Hogwarts Legacy
Client: Warner Bros. Games
Agency Role: Creative & UK OOH Advertising
My Role: Account Manager & Creative Contributor
The Brief
I don’t remember the first time I watched Harry Potter. I just remember being a bit scared and excited. Harry Potter was my first Haloween costume, I wore the robe like a dressing gown year-round.
The robes, the houses, the feasts, the corridors. The comfort of it. Like coming home to a place you’d never actually been. And that’s the energy we channelled into launching Hogwarts Legacy, a campaign that wasn’t just about a game. It was about belonging.
Warner Bros. Games handed us their biggest release in years and said: Make it magical. Make it massive. Make it matter.

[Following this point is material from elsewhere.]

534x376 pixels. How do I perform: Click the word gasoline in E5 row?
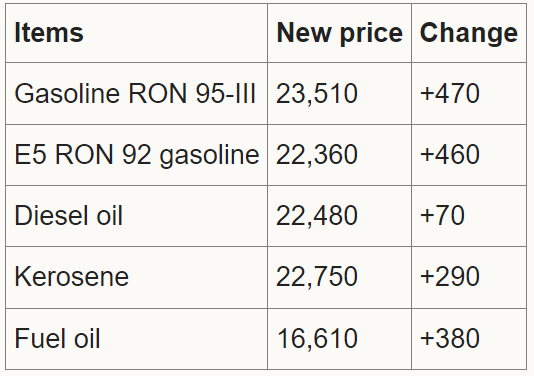pos(209,157)
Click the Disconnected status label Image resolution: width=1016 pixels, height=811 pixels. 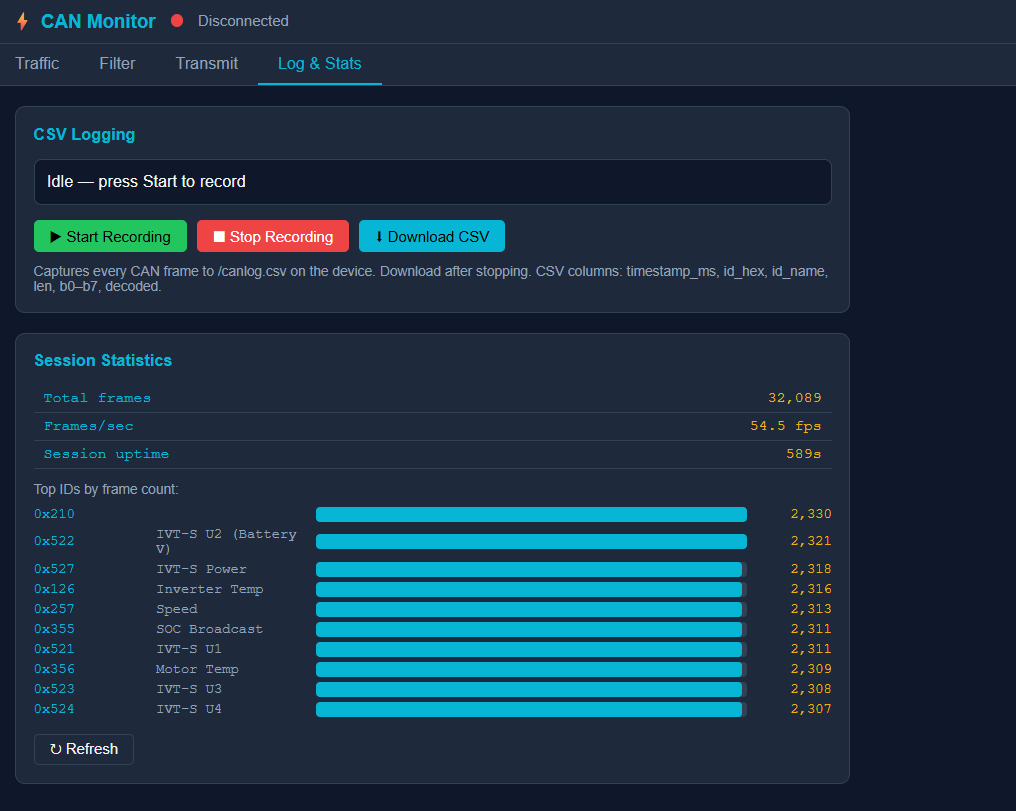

And I thought, right. Easy. No pressure. Haha.
We were asked to introduce Hogwarts Legacy to the UK loudly, visually, emotionally. It wasn’t just another franchise launch. It was the first time you could walk the halls, roam the grounds, cast the spells, and become the student. Open-world RPG. Four houses. Millions of expectations.
But the trick was that we weren’t just selling nostalgia to 30-year-olds with well-worn box sets. We were inviting a whole new generation to pick a house, pick a side, and pick up the controller.
We needed a campaign that felt as immersive as the game. That turned cities into scavenger hunts. That gave people a reason to look up from their phones and say, “Wait. Was that the Hufflepuff bus?”
Research & Strategic Context
The core idea was not to market the game. Market the identity. Because once someone says “I’m a Slytherin,” they’re not talking about gameplay, they’re talking about themselves.
This campaign wasn’t just about pushing a release date, it was about unlocking the gorgeous nostalgia the Harry Potter Universe is known for, aligning with house pride, and creating the kind of street-level magic fans would physically chase.
So we asked: What does it feel like to belong to a house?
It feels tribal. Warm. A bit smug, if you’re a Ravenclaw. A bit chaotic, if you’re a Gryffindor. It feels like choosing your family, if your family wore robes and sent owls.
From there, we broke the strategy into four ideas:
OOH as Easter egg: Four house buses. Fully wrapped. Moving across the UK like magical beasts on wheels. People hunted them. We had Reddit threads and tweets and TikToks and people swearing the Ravenclaw one didn’t exist. (It did. She was just shy.)
Tiny, tactile fandom: We designed house-themed Christmas cards for GAME UK. You could only get them in store. They became mini-merch. Pocket-sized proof of allegiance. Perfect for gift-giving or passive-aggressive declarations over Christmas dinner.
Wizarding Wednesdays: A weekly lore-meets-promo email drop. My job? Make sure every word sounded like Hogwarts, not LinkedIn. And that all legal copy snuck in like a Hogsmeade smuggler—undetectable but effective.
Creative control meets chaos management: With assets flying everywhere—from bus rears to D96s to animated Supersides—I wrangled the creative threads into one cohesive tapestry. Everything passed the “Would a fan screenshot this?” test. If not, we rewrote it.
Fans weren’t being sold to. They were being summoned.
The Work (aka: my horcruxes)
The House Buses
Four buses. Four houses. These were huge, rolling banners of colour, crest, and pride. I oversaw the creative, the rounds, the rollout. People chased them through cities. I saw one girl on TikTok say she waited three hours for Ravenclaw. That’s either loyalty or lunacy.
Out-of-Home Wonderland
I adapted static assets for every OOH format imaginable—D48s, Supersides, T-sides, full bus rears, Tube placements. Each one had to be legal-safe but still magical. I worked between creative, media, and vendors to make sure everything looked like a spell, not a spreadsheet.
Retail Fandom, in Card Form
The Christmas cards were a personal favourite. I wrote them to match the house personalities—clever, kind, cunning, brave. They were quirky and gorgeous and oddly emotional. A tiny gift to fans who’d waited years to feel seen again.
Wizarding Wednesdays Emails
This was the glue. Weekly fan-first emails with exclusive content and cheeky competitions. Every line was on-brand, lore-friendly, and colour-matched to house palettes. I was the one checking the CTAs weren’t cringe, the disclaimers were legal, and the tone felt like it came from someone in the common room.
The Result
This campaign went viral in the real world. Not just on screens.
Bus wraps were posted, hunted, memed.
GAME cards sold out, I struggled to find one.
Wizarding Wednesdays saw sky-high engagement.
Every ad placement became a moment. A breadcrumb trail leading fans back to Hogwarts.
And the real win? People felt invited. Not marketed to.